Chapitre 6: Demyan.


Le lendemain matin, je fus réveillé par des coups brefs frappés à la porte. Je me levai d'une démarche lasse, les yeux bouffis par le manque de sommeil. L'homme que j'avais rencontré hier se trouvait sur le seuil, et toute notre discussion me revint à l'instant en mémoire. Le poids sur ma poitrine refit son apparition. Je fus tenté de lui fracasser la porte au nez, mais je préférai prendre une grande inspiration et me comporter correctement.

— Un dirigeable est dehors, votre père vous attend.

Il partit alors et j'allais me préparer. Quelques minutes plus tard, j'arrivai donc sur la petite place aux graviers ocre. Elle était entourée par de modestes maisons à deux étages, toutes collées les unes aux autres, et des rues sombres et étroites s'étalaient aux quatre coins. J'embarquai ensuite après avoir salué le chauffeur d'un hochement de tête. Puis j'observai par la fenêtre la terre s'éloigner de moi, me rendant nauséeux. J'avais beau prendre ce transport depuis ma plus tendre enfance, je ne m'y habituais pas. J'essayais de faire bonne figure, néanmoins mon visage livide en disait long.  Et pourtant la vue de ma ville du ciel était fort agréable à regarder, les toits aux couleurs jaunes paraissaient sillonner les pavés jusqu'à former un labyrinthe.
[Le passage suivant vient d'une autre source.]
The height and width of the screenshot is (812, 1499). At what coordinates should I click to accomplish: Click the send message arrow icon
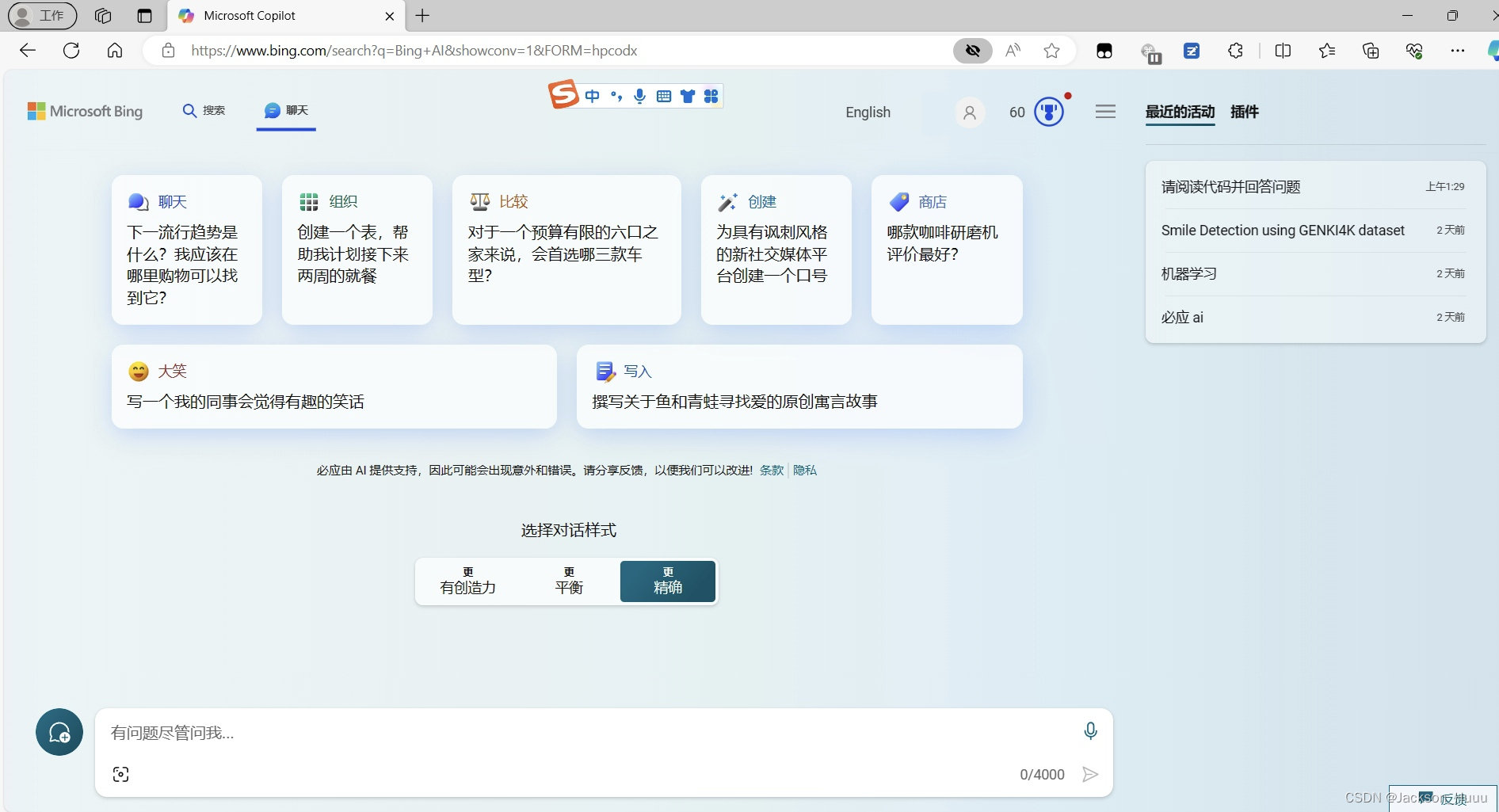pyautogui.click(x=1090, y=774)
Arrivé au château, dans la place principale, je me sentis un peu mieux. Le fait d'être enfin chez moi y jouait beaucoup, même si je devais voir mon père. Peut-être aurais-je le temps de parler avec ma sœur, pensai-je. Je gravis alors les trois immenses marches de marbre et accédai à la porte de bois aux gravures dorées. Puis les gardes royaux me laissèrent entrer sans plus de question. De toute évidence, ils étaient au courant de mon arrivée. 

Je traversai ensuite le vaste hall, puis bifurquai jusqu'au bureau de mon père, où il passait le plus clair de son temps. Après une hésitation sur le seuil, j'inspirai un grand coup et frappais. Puis en entrant dans cette pièce, je me sentis encore moins bien que dans le dirigeable; si c'était possible. Les murs étaient sombres et les volets presque fermés, ne laissant passer qu'un mince filet lumineux. Mon père, installé dans un fauteuil au long dossier, me regardait avec insistance. Je déglutis difficilement.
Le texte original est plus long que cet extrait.